Researchers had to apply for time by submitting project proposals in hopes they would be deemed worthy of approval and priority access to a supercomputer. In fact, getting time on a supercomputer used to be as competitive as getting time on the world’s most powerful telescopes. There were long waiting lists. But that’s not necessarily the case any longer.
According to reports, Amazon has built a virtual supercomputer that runs on Amazon Web Services Elastic Compute Cloud (EC2) and is looking to change the supercomputer access paradigm. Amazon has named its virtual supercomputer the Elastic Cloud Computer and it is ranked as the 42nd fastest supercomputer in the world. Amazon’s Elastic Cloud Computer delivers some 240 trillion calculations per second, or 240 teraflops on 17,000 cores.

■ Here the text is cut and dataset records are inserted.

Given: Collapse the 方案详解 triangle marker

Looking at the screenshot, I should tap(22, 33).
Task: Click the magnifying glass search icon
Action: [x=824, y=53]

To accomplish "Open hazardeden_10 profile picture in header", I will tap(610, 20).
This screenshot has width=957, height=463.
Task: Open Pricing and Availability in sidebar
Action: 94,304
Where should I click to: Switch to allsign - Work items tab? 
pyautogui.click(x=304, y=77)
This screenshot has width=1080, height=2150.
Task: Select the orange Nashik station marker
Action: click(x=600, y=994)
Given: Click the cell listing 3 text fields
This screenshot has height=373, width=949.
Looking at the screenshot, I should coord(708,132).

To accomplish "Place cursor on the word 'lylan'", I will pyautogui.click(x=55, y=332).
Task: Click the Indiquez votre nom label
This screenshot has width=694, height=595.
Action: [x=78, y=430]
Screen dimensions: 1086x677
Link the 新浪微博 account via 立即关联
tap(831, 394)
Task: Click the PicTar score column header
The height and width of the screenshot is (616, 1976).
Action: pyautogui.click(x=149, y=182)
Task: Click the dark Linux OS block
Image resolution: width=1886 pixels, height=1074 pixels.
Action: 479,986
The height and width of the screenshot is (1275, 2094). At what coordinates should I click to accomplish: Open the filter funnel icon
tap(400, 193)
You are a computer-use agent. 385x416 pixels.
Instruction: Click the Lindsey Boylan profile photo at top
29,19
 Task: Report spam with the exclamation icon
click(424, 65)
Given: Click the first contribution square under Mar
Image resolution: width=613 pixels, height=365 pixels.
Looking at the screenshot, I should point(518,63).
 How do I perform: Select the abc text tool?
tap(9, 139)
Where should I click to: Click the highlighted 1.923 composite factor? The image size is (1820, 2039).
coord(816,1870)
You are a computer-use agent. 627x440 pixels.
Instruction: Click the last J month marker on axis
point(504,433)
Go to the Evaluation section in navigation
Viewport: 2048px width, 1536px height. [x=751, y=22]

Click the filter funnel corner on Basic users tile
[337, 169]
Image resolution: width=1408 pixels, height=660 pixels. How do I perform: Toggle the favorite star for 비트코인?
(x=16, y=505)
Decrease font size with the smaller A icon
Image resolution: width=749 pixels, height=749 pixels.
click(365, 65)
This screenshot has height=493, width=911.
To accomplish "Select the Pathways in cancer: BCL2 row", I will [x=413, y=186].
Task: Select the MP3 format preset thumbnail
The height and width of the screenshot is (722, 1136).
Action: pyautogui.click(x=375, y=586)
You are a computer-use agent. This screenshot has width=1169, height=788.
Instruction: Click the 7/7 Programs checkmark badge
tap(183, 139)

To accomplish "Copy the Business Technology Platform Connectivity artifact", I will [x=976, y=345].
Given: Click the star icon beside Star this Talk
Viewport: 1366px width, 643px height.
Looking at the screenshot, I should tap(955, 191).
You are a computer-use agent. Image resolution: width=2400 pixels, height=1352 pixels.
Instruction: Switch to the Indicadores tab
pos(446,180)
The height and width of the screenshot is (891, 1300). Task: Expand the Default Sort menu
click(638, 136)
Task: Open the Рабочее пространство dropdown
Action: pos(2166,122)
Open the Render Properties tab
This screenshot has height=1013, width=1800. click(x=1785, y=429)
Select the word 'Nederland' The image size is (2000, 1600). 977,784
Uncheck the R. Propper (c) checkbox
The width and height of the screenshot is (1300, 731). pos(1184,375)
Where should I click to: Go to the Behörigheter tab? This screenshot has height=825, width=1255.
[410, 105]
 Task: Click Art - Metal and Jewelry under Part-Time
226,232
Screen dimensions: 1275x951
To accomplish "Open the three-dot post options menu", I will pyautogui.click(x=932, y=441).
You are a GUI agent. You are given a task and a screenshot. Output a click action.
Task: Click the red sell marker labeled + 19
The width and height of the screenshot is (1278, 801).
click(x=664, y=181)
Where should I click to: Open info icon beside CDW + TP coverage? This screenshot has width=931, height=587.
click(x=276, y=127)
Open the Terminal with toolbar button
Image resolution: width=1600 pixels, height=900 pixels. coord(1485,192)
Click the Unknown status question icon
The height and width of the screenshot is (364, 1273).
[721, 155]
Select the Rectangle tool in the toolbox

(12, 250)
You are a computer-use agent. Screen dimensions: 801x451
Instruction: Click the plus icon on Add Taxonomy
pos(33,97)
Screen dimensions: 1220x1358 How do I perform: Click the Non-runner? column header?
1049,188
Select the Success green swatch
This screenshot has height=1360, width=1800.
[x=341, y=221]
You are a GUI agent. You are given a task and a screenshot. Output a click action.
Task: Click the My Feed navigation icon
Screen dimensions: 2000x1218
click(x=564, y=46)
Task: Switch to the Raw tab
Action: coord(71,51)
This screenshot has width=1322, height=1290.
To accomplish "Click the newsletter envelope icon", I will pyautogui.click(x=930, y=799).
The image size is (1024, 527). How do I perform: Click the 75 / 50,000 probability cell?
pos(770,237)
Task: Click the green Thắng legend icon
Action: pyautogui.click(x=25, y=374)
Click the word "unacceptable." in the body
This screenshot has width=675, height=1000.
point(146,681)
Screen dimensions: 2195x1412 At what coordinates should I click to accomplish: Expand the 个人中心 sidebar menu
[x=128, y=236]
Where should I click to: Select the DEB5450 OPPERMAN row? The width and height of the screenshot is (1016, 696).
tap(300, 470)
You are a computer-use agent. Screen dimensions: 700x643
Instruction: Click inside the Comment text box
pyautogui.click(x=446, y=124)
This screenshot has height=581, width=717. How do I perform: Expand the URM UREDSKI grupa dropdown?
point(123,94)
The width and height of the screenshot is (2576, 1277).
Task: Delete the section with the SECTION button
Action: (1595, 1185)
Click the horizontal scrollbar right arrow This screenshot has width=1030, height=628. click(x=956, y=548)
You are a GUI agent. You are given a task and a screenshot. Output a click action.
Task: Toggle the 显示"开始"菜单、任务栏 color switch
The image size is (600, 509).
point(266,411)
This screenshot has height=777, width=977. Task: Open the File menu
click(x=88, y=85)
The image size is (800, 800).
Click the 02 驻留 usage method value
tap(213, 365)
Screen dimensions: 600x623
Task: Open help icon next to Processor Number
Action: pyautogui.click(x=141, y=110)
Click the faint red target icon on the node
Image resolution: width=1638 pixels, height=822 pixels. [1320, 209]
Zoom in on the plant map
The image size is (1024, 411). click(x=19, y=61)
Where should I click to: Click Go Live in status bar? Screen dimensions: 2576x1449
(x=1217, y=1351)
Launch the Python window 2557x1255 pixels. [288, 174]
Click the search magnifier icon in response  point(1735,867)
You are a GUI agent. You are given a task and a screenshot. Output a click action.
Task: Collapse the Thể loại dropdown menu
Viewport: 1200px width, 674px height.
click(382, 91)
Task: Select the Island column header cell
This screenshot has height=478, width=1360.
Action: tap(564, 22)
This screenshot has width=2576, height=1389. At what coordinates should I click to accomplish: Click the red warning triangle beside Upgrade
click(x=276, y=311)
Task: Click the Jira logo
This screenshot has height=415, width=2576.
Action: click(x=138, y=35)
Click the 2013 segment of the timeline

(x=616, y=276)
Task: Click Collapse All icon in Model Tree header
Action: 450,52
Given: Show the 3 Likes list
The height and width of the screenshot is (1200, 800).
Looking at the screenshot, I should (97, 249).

While that is a rather impressive feat, it does fall far short of the current supercomputing champion, Fujitsu’s K Computer, which maxed out at 10 petaflops (10 quadrillion calculations a second) in November 2011. Nevertheless, the Elastic Cloud Computer proves to be a comparative bargain, almost anyone can use the system for $1,279 per hour, or $11 million a year if run full time.
Fujitsu’s K Computer costs Fujitsu around $10 million per year just for the power bill. Fujitsu’s published specs also states that the K Computer cost around $20 million to build and consists of 864 racks with 88,128 interconnected CPUs. Each processor in the K Computer is linked to 16 GBytes of RAM, bringing the memory total 1,377 terabytes, which requires 9.89 megawatts of power, about the same as 10,000 suburban homes.
By democratizing access to supercomputing, Amazon may very well change the business intelligence and big data markets for many businesses, which will now be able to run advanced algorithms on large amounts of data to identify trends and build plans of action based upon big data analytics.
Prior to the Elastic Cloud Computer, businesses either had to build their own super compute clusters at a cost of tens of millions, or rent physical access on an existing supercomputer, if available and a price dozens of times Amazon’s hourly rate.